Tuesday, April 26, 2011

The Idea of Cancer

I dont think the reason behind the title of this blog makes sense to a lot of people at first glance. And I think its important that it does. You see, I'm someone who is lucky enough to be able to say, that in my particular situation, the idea of cancer is probably more dangerous than my cancer itself.

I am not being a fool- I do not pretend there is no danger or that the coming year is going to be difficult for myself, my family and those close to me. But in reality, I have to be incredibly grateful I do not have what one immediately assumes when they hear the word "cancer". Which is in most minds a death sentence.

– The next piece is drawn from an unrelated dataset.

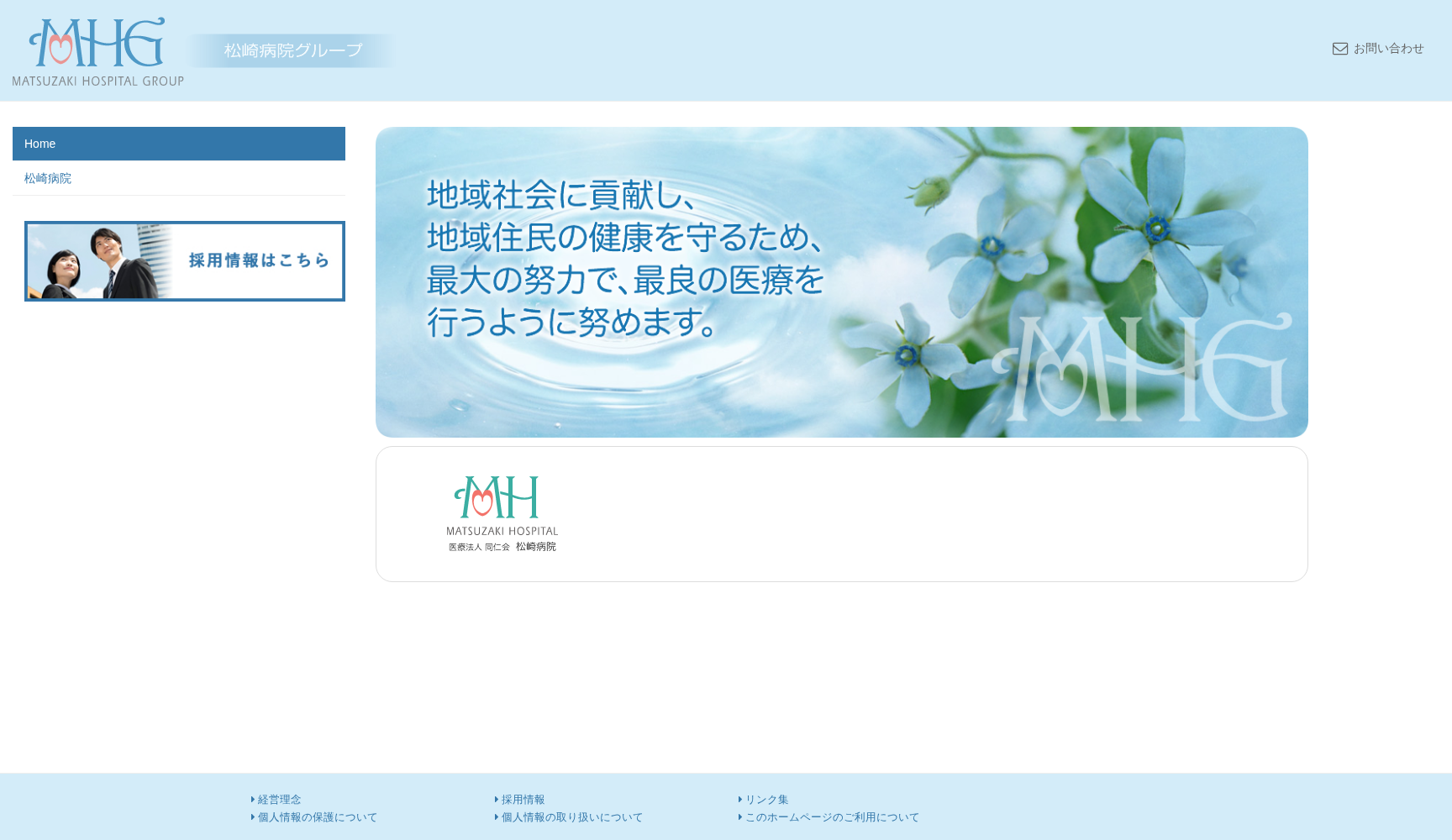Visit the リンク集 footer link
The image size is (1452, 840).
coord(766,800)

My cancer is not going to invade and destroy the cells of my organs, it is and will continue to respond well to chemotherapy and though its quite common in the kind of sarcoma I have, it is not in or near my brain. Or even my CNS.

When you hear the word cancer you freeze and think of all those episodes of house where the cancer came on so quickly or so strong and the chemo wouldn't take and the transplant was difficult because they were a smoker and the blood type was rare etc. Or, you might think of young children with leukaemia or the elderly with lung cancer or bowel cancer or something horrible. Or women of any age with cervical cancer who lose their fertility. It is horrible and it happens all the time and I am so, so lucky that none of those are me.

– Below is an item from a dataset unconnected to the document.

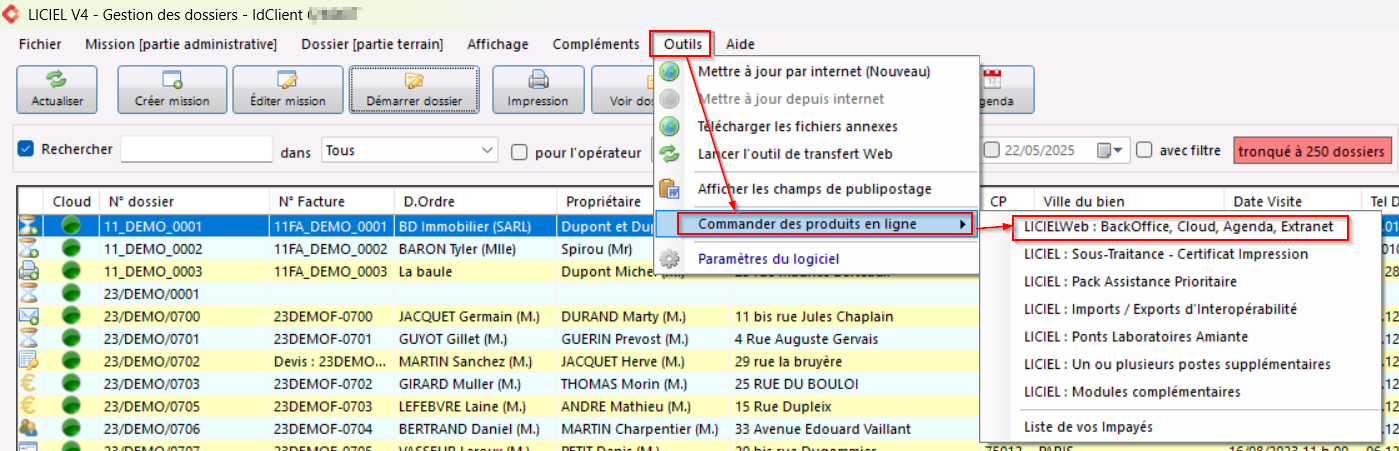Open the Compléments menu

click(x=595, y=44)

You think of a growth in my chest pressing against my lung (but in no way at the time of diagnosis crippling me) which responds well to chemo and you consider my age and location and lack of complications and you dont feel too bad. As soon as cancer is involved the feeling changes. Its scary. Even though I know this the word freaks me out, and I'm sure without the here provided explanations it would freak a lot of you out too.

Yes, I am very sick. Yes, I wish I wasn't. Yes, chemo is horrible and I hate hospitals but the idea of cancer is worse than what i have, and that is why I am lucky, really.